WRITTEN INSTRUCTION: Extend the R documentation for the Poisson binomial distribution below, continuing after its last line.

Nothing
#'@name PoissonBinomial-Distribution
#'
#'@importFrom stats dbinom pbinom runif
#'
#'@title The Poisson Binomial Distribution
#'
#'@description
#'Density, distribution function, quantile function and random generation for
#'the Poisson binomial distribution with probability vector \code{probs}.
#'
#'@param x Either a vector of observed numbers of successes or NULL.
#' If NULL, probabilities of all possible observations are
#' returned.
#'@param p Vector of probabilities for computation of quantiles.
#'@param n Number of observations. If \code{length(n) > 1}, the
#' length is taken to be the number required.
#'@param probs Vector of probabilities of success of each Bernoulli
#' trial.
#'@param method Character string that specifies the method of computation
#' and must be one of \code{"DivideFFT"}, \code{"Convolve"},
#' \code{"Characteristic"}, \code{"Recursive"},
#' \code{"Mean"}, \code{"GeoMean"}, \code{"GeoMeanCounter"},
#' \code{"Poisson"}, \code{"Normal"} or
#' \code{"RefinedNormal"} (abbreviations are allowed).
#'@param wts Vector of non-negative integer weights for the input
#' probabilities.

Items listed in a dataset
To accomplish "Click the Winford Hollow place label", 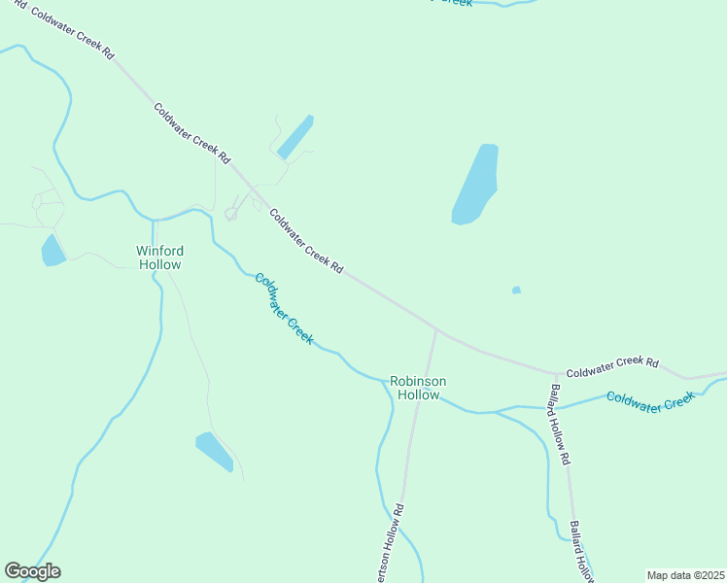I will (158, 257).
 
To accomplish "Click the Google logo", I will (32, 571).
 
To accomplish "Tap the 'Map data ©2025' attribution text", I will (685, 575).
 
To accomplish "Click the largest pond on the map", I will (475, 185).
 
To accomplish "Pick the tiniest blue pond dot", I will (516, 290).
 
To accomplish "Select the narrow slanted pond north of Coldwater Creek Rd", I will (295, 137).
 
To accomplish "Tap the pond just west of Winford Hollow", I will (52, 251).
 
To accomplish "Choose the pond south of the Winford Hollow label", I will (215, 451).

FINAL ANSWER:
#'@param log,log.p Logical value indicating if results are given as
#' logarithms.
#'@param lower.tail Logical value indicating if results are \eqn{P[X \leq x]}
#' (if \code{TRUE}; default) or \eqn{P[X > x]} (if
#' \code{FALSE}).
#'@param generator Character string that specifies the random number
#' generator and must either be \code{"Sample"} (default) or
#' \code{"Bernoulli"} (abbreviations are allowed). See
#' Details for more information.
#'
#'@details
#'See the references for computational details. The \emph{Divide and Conquer}
#'(\code{"DivideFFT"}) and \emph{Direct Convolution} (\code{"Convolve"})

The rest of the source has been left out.